### About this task
From the line that contains "Click the non-highlighted" down to the last line of the listing below, reproduce each line exactly but not the pictures.

### Excerpted records
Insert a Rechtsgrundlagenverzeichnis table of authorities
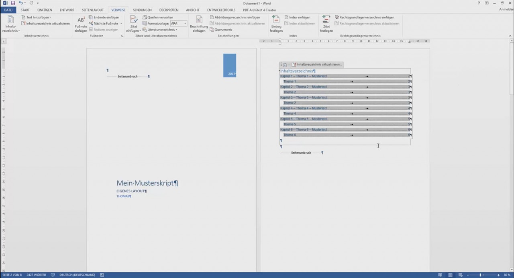This screenshot has height=278, width=514. (365, 17)
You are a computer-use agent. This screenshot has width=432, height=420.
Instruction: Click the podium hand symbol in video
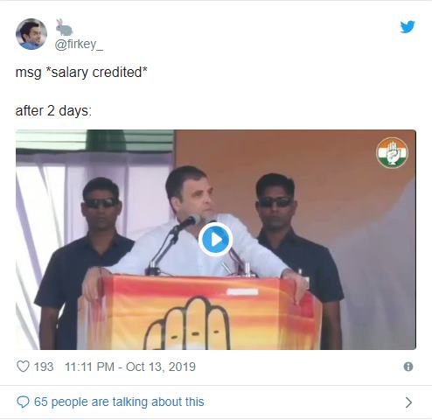(x=187, y=323)
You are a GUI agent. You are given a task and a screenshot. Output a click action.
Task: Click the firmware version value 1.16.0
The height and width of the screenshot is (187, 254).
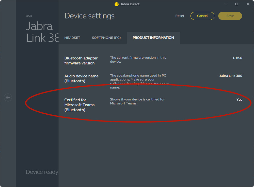237,58
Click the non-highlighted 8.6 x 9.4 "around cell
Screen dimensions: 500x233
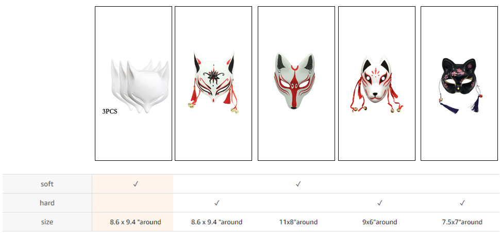(x=217, y=222)
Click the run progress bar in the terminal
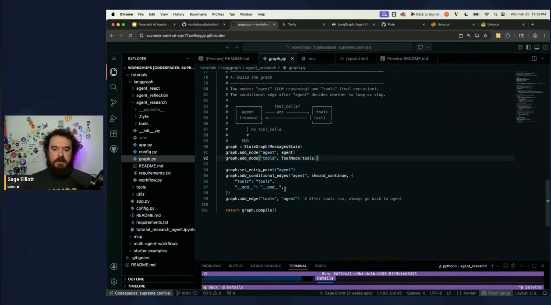This screenshot has height=305, width=551. point(258,278)
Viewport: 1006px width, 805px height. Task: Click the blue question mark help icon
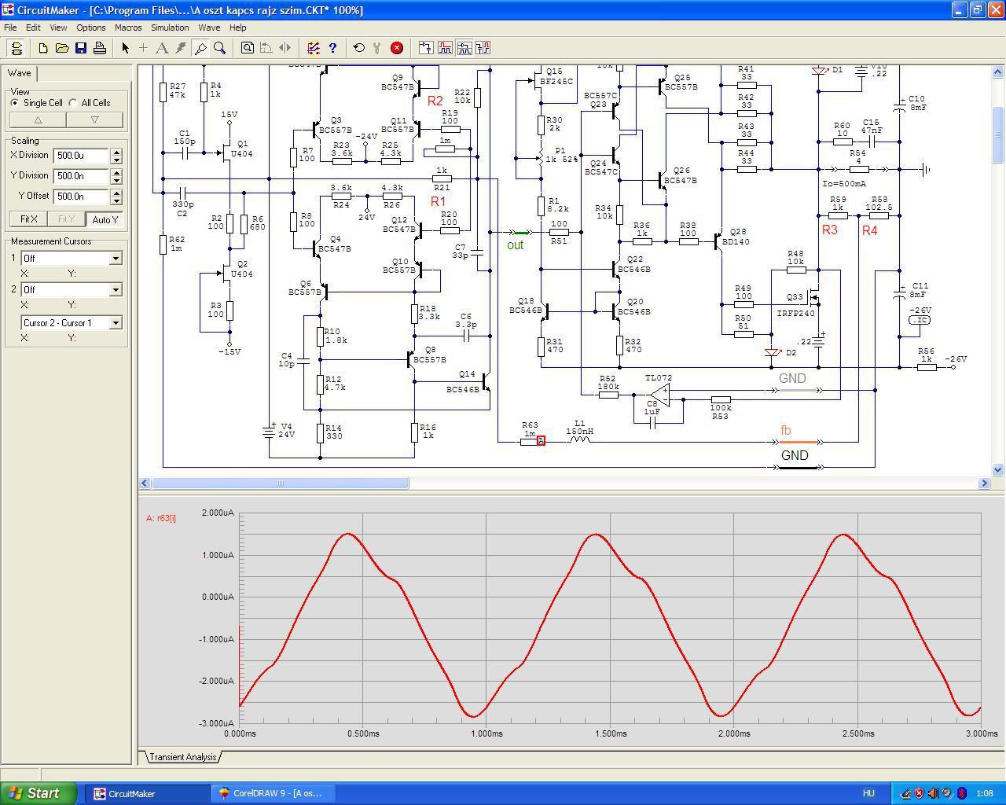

### Task result
Click the non-highlighted 8.6 x 9.4 "around cell
Screen dimensions: 500x233
(x=217, y=222)
Click the run progress bar in the terminal
This screenshot has height=305, width=551. point(258,278)
Viewport: 1006px width, 805px height. Task: Click the blue question mark help icon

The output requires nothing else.